# TO BE DONE
Reproduce every line of the items below without any alteration.

Recorded data
########

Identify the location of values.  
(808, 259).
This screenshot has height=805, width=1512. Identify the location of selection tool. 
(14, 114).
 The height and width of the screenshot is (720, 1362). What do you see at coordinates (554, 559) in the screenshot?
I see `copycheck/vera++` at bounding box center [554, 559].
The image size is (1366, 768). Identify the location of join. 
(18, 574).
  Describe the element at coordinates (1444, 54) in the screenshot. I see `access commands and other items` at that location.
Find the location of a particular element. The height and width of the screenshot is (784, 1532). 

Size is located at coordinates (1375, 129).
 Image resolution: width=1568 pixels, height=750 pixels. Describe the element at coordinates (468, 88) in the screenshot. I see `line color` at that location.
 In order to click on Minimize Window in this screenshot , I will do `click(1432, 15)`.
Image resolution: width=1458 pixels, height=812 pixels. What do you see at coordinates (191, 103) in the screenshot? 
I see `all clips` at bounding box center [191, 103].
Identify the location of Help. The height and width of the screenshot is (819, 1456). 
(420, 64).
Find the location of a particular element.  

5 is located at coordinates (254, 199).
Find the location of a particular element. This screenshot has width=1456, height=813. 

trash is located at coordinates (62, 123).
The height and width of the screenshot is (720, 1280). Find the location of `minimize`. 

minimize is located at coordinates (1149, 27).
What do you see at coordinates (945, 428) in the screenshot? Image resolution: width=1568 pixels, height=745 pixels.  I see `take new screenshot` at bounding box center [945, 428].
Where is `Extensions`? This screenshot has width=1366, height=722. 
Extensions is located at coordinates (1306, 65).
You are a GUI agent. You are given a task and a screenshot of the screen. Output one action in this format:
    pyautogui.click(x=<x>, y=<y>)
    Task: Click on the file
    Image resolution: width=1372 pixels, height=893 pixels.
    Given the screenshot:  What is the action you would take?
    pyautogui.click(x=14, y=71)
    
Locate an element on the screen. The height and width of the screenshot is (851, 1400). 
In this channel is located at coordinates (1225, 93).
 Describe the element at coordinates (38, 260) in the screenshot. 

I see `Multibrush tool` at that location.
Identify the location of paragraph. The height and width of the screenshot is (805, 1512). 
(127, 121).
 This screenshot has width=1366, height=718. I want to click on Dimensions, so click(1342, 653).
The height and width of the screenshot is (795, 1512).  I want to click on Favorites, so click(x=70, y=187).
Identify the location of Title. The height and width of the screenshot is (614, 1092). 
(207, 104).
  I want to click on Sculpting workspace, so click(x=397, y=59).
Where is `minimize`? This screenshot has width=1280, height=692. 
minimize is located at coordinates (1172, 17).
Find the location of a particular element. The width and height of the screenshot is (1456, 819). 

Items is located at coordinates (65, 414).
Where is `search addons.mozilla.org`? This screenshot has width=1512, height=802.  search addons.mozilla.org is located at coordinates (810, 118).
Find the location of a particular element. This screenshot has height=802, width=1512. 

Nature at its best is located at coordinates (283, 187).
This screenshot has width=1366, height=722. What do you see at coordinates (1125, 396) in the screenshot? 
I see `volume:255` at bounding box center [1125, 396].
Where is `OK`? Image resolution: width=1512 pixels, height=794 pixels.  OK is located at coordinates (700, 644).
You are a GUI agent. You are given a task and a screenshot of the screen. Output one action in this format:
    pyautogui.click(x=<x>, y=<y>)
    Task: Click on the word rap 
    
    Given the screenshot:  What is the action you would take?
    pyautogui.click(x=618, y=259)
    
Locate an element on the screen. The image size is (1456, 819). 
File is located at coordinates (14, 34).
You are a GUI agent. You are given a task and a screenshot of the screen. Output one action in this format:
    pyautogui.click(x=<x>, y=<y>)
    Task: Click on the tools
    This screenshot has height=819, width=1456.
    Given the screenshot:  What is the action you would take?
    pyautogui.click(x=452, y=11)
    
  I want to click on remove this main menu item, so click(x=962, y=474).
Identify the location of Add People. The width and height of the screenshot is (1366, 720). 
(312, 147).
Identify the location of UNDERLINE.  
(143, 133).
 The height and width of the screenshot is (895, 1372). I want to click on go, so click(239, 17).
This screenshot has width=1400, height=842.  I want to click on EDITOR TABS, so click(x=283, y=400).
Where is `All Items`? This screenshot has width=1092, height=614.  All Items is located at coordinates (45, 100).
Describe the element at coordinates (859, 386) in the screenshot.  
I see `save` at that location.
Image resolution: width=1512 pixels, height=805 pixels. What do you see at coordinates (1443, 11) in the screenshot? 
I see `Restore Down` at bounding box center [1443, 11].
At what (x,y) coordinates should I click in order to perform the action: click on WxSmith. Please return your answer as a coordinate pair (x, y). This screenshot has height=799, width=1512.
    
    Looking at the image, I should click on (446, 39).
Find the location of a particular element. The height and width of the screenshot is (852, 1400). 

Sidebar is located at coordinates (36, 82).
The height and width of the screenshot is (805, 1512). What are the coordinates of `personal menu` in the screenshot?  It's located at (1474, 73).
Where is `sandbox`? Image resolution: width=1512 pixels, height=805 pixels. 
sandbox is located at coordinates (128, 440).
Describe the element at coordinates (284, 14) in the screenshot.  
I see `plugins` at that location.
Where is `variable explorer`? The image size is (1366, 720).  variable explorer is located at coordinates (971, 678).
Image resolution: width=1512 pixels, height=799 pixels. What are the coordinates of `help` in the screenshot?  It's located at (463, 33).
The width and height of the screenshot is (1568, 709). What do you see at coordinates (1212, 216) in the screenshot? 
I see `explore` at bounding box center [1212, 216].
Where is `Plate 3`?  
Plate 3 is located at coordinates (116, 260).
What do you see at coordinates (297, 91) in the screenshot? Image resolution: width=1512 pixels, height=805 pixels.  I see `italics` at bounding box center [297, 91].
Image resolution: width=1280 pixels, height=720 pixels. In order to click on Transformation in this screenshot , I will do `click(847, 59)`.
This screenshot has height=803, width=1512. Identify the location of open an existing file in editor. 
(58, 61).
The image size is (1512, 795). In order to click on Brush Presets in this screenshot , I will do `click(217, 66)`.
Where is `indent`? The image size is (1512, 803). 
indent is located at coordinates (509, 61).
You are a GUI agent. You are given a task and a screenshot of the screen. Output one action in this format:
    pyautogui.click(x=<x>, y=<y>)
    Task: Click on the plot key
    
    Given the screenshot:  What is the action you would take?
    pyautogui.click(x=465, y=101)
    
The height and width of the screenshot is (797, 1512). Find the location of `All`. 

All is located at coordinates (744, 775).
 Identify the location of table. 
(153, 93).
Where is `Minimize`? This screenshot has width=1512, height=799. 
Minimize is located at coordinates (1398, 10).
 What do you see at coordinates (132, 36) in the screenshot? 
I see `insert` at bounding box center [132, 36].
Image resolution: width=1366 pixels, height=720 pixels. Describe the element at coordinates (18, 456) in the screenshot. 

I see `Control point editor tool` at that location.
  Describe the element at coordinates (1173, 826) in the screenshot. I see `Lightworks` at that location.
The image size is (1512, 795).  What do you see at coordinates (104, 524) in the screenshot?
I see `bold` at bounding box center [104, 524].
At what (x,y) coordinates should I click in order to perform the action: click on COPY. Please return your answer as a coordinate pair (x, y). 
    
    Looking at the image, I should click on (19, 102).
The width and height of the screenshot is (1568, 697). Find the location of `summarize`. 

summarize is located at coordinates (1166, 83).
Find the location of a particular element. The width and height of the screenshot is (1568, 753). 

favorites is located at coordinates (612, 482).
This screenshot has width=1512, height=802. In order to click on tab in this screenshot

########

# EXERCISE ANSWER
Identify the location of values.  
(808, 259).
This screenshot has height=805, width=1512. Identify the location of selection tool. 
(14, 114).
 The height and width of the screenshot is (720, 1362). What do you see at coordinates (554, 559) in the screenshot?
I see `copycheck/vera++` at bounding box center [554, 559].
The image size is (1366, 768). Identify the location of join. 
(18, 574).
  Describe the element at coordinates (1444, 54) in the screenshot. I see `access commands and other items` at that location.
Find the location of a particular element. The height and width of the screenshot is (784, 1532). 

Size is located at coordinates (1375, 129).
 Image resolution: width=1568 pixels, height=750 pixels. Describe the element at coordinates (468, 88) in the screenshot. I see `line color` at that location.
 In order to click on Minimize Window in this screenshot , I will do `click(1432, 15)`.
Image resolution: width=1458 pixels, height=812 pixels. What do you see at coordinates (191, 103) in the screenshot? 
I see `all clips` at bounding box center [191, 103].
Identify the location of Help. The height and width of the screenshot is (819, 1456). 
(420, 64).
Find the location of a particular element.  

5 is located at coordinates (254, 199).
Find the location of a particular element. This screenshot has width=1456, height=813. 

trash is located at coordinates (62, 123).
The height and width of the screenshot is (720, 1280). Find the location of `minimize`. 

minimize is located at coordinates (1149, 27).
What do you see at coordinates (945, 428) in the screenshot? Image resolution: width=1568 pixels, height=745 pixels.  I see `take new screenshot` at bounding box center [945, 428].
Where is `Extensions`? This screenshot has width=1366, height=722. 
Extensions is located at coordinates (1306, 65).
You are a GUI agent. You are given a task and a screenshot of the screen. Output one action in this format:
    pyautogui.click(x=<x>, y=<y>)
    Task: Click on the file
    Image resolution: width=1372 pixels, height=893 pixels.
    Given the screenshot:  What is the action you would take?
    pyautogui.click(x=14, y=71)
    
Locate an element on the screen. The height and width of the screenshot is (851, 1400). 
In this channel is located at coordinates (1225, 93).
 Describe the element at coordinates (38, 260) in the screenshot. 

I see `Multibrush tool` at that location.
Identify the location of paragraph. The height and width of the screenshot is (805, 1512). 
(127, 121).
 This screenshot has width=1366, height=718. I want to click on Dimensions, so click(1342, 653).
The height and width of the screenshot is (795, 1512).  I want to click on Favorites, so click(x=70, y=187).
Identify the location of Title. The height and width of the screenshot is (614, 1092). 
(207, 104).
  I want to click on Sculpting workspace, so click(x=397, y=59).
Where is `minimize`? This screenshot has width=1280, height=692. 
minimize is located at coordinates (1172, 17).
Find the location of a particular element. The width and height of the screenshot is (1456, 819). 

Items is located at coordinates (65, 414).
Where is `search addons.mozilla.org`? This screenshot has width=1512, height=802.  search addons.mozilla.org is located at coordinates (810, 118).
Find the location of a particular element. This screenshot has height=802, width=1512. 

Nature at its best is located at coordinates (283, 187).
This screenshot has width=1366, height=722. What do you see at coordinates (1125, 396) in the screenshot? 
I see `volume:255` at bounding box center [1125, 396].
Where is `OK`? Image resolution: width=1512 pixels, height=794 pixels.  OK is located at coordinates (700, 644).
You are a GUI agent. You are given a task and a screenshot of the screen. Output one action in this format:
    pyautogui.click(x=<x>, y=<y>)
    Task: Click on the word rap 
    
    Given the screenshot:  What is the action you would take?
    pyautogui.click(x=618, y=259)
    
Locate an element on the screen. The image size is (1456, 819). 
File is located at coordinates (14, 34).
You are a GUI agent. You are given a task and a screenshot of the screen. Output one action in this format:
    pyautogui.click(x=<x>, y=<y>)
    Task: Click on the tools
    This screenshot has height=819, width=1456.
    Given the screenshot:  What is the action you would take?
    pyautogui.click(x=452, y=11)
    
  I want to click on remove this main menu item, so click(x=962, y=474).
Identify the location of Add People. The width and height of the screenshot is (1366, 720). 
(312, 147).
Identify the location of UNDERLINE.  
(143, 133).
 The height and width of the screenshot is (895, 1372). I want to click on go, so click(239, 17).
This screenshot has width=1400, height=842.  I want to click on EDITOR TABS, so click(x=283, y=400).
Where is `All Items`? This screenshot has width=1092, height=614.  All Items is located at coordinates (45, 100).
Describe the element at coordinates (859, 386) in the screenshot.  
I see `save` at that location.
Image resolution: width=1512 pixels, height=805 pixels. What do you see at coordinates (1443, 11) in the screenshot? 
I see `Restore Down` at bounding box center [1443, 11].
At what (x,y) coordinates should I click in order to perform the action: click on WxSmith. Please return your answer as a coordinate pair (x, y). This screenshot has height=799, width=1512.
    
    Looking at the image, I should click on (446, 39).
Find the location of a particular element. The height and width of the screenshot is (852, 1400). 

Sidebar is located at coordinates (36, 82).
The height and width of the screenshot is (805, 1512). What are the coordinates of `personal menu` in the screenshot?  It's located at (1474, 73).
Where is `sandbox`? Image resolution: width=1512 pixels, height=805 pixels. 
sandbox is located at coordinates (128, 440).
Describe the element at coordinates (284, 14) in the screenshot.  
I see `plugins` at that location.
Where is `variable explorer`? The image size is (1366, 720).  variable explorer is located at coordinates (971, 678).
Image resolution: width=1512 pixels, height=799 pixels. What are the coordinates of `help` in the screenshot?  It's located at (463, 33).
The width and height of the screenshot is (1568, 709). What do you see at coordinates (1212, 216) in the screenshot? 
I see `explore` at bounding box center [1212, 216].
Where is `Plate 3`?  
Plate 3 is located at coordinates (116, 260).
What do you see at coordinates (297, 91) in the screenshot? Image resolution: width=1512 pixels, height=805 pixels.  I see `italics` at bounding box center [297, 91].
Image resolution: width=1280 pixels, height=720 pixels. In order to click on Transformation in this screenshot , I will do `click(847, 59)`.
This screenshot has height=803, width=1512. Identify the location of open an existing file in editor. 
(58, 61).
The image size is (1512, 795). In order to click on Brush Presets in this screenshot , I will do `click(217, 66)`.
Where is `indent`? The image size is (1512, 803). 
indent is located at coordinates (509, 61).
You are a GUI agent. You are given a task and a screenshot of the screen. Output one action in this format:
    pyautogui.click(x=<x>, y=<y>)
    Task: Click on the plot key
    
    Given the screenshot:  What is the action you would take?
    pyautogui.click(x=465, y=101)
    
The height and width of the screenshot is (797, 1512). Find the location of `All`. 

All is located at coordinates (744, 775).
 Identify the location of table. 
(153, 93).
Where is `Minimize`? This screenshot has width=1512, height=799. 
Minimize is located at coordinates (1398, 10).
 What do you see at coordinates (132, 36) in the screenshot? 
I see `insert` at bounding box center [132, 36].
Image resolution: width=1366 pixels, height=720 pixels. Describe the element at coordinates (18, 456) in the screenshot. 

I see `Control point editor tool` at that location.
  Describe the element at coordinates (1173, 826) in the screenshot. I see `Lightworks` at that location.
The image size is (1512, 795).  What do you see at coordinates (104, 524) in the screenshot?
I see `bold` at bounding box center [104, 524].
At what (x,y) coordinates should I click in order to perform the action: click on COPY. Please return your answer as a coordinate pair (x, y). 
    
    Looking at the image, I should click on (19, 102).
The width and height of the screenshot is (1568, 697). Find the location of `summarize`. 

summarize is located at coordinates (1166, 83).
Find the location of a particular element. The width and height of the screenshot is (1568, 753). 

favorites is located at coordinates (612, 482).
This screenshot has width=1512, height=802. In order to click on tab in this screenshot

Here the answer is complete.